START PROVIDED MATERIAL

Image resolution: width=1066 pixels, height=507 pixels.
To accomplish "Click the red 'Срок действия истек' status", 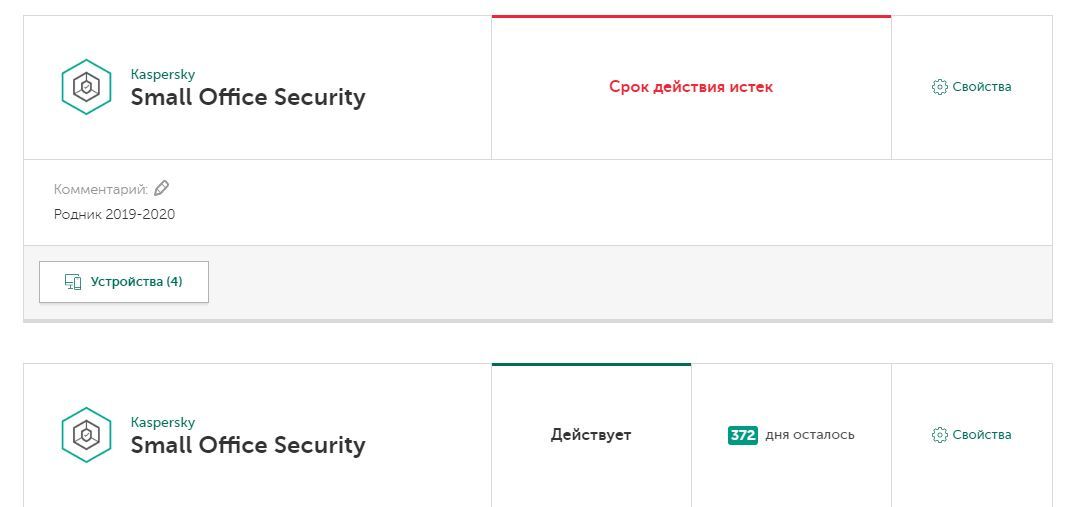I will 691,87.
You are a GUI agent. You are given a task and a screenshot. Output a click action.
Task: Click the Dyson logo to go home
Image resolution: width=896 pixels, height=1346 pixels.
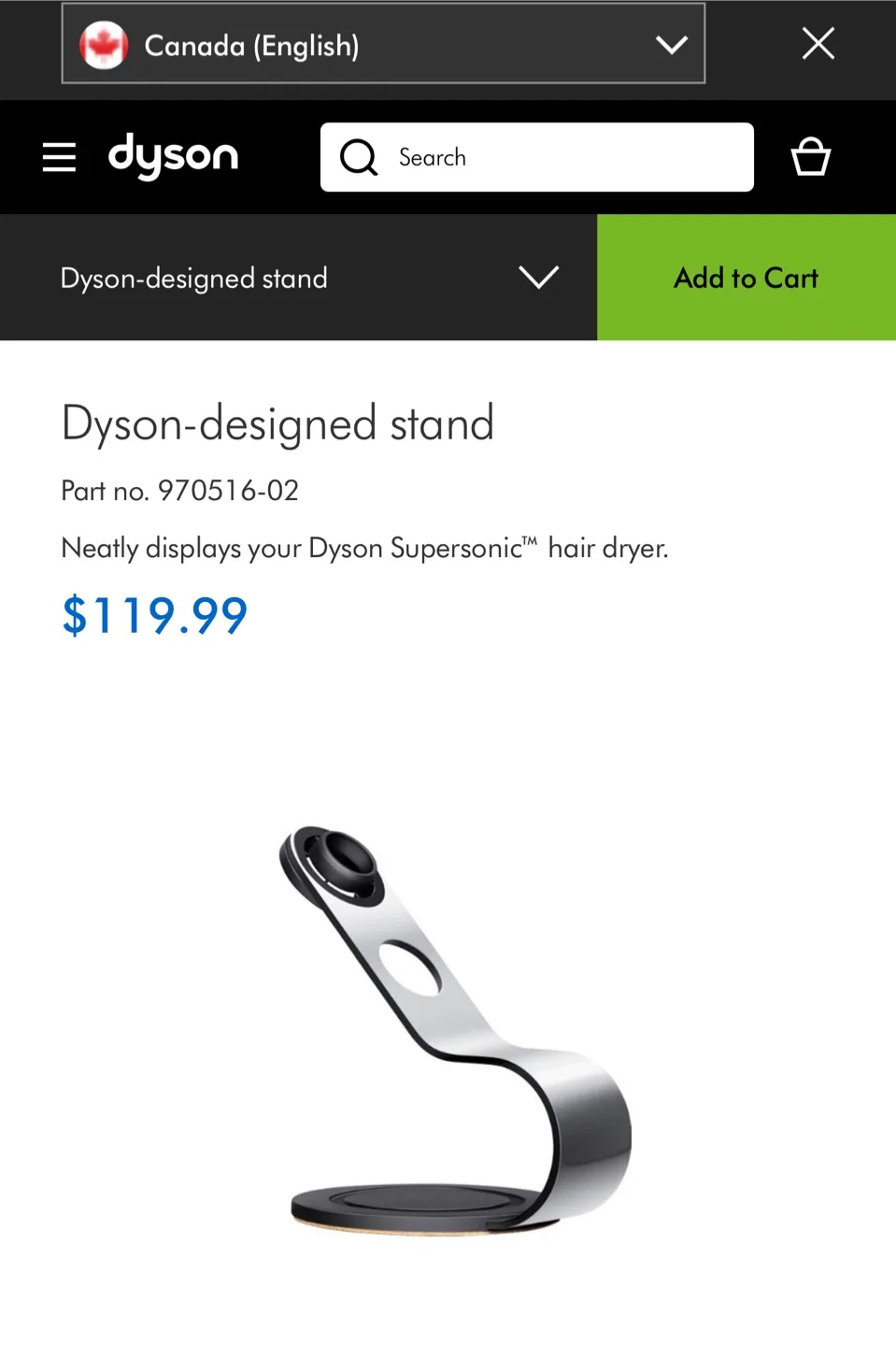tap(174, 156)
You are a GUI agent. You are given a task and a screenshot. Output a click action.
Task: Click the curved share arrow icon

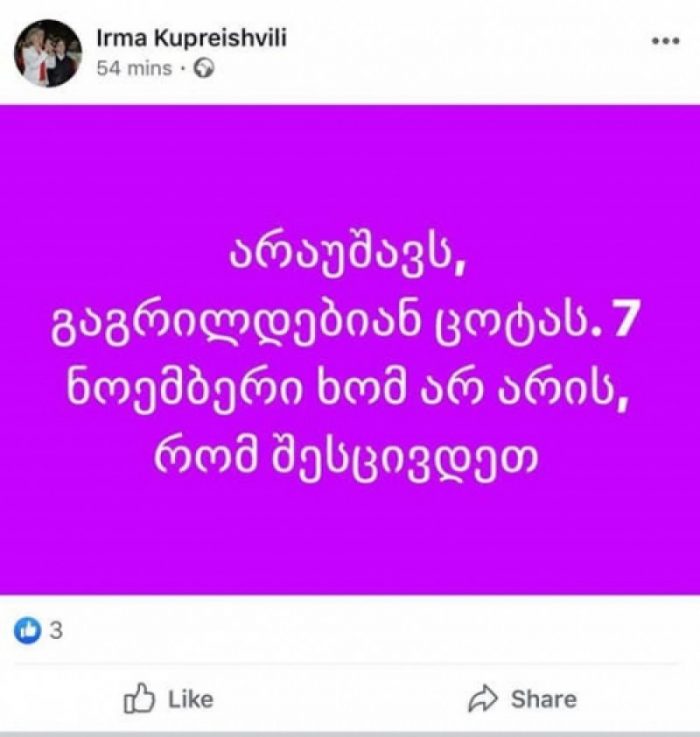pyautogui.click(x=483, y=699)
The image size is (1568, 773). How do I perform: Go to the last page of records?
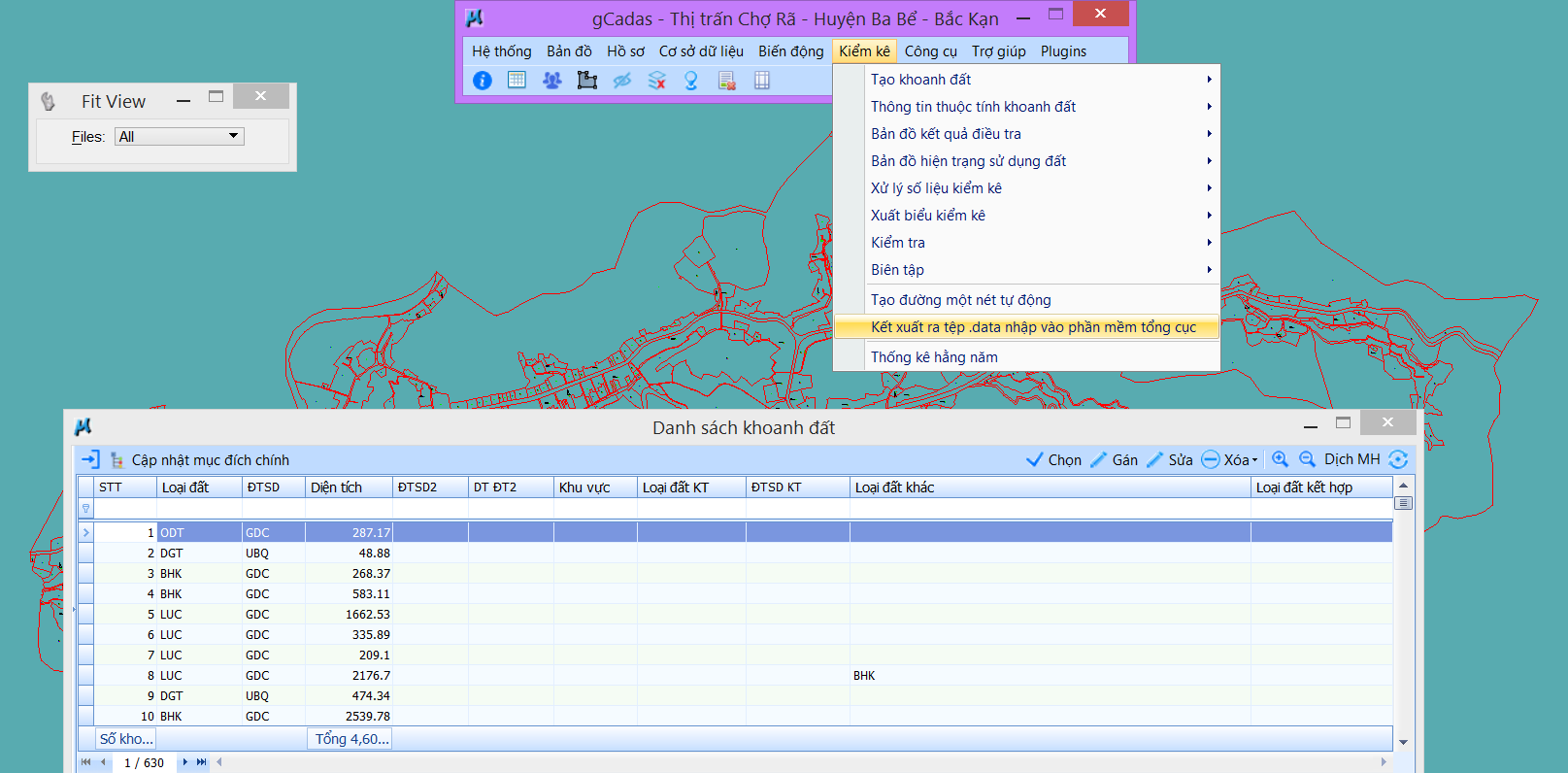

END PROVIDED MATERIAL

## EXERCISE DESCRIPTION
All lines from the one containing "Task: Click the Dyson logo to go home" through the end of the data are to be written out exactly, with nothing added; skip the pictures.

## YOUR RESPONSE
Task: Click the Dyson logo to go home
Image resolution: width=896 pixels, height=1346 pixels.
tap(174, 156)
You are a GUI agent. You are given a task and a screenshot. Output a click action.
Task: Click the curved share arrow icon

pyautogui.click(x=483, y=699)
The image size is (1568, 773). How do I perform: Go to the last page of records?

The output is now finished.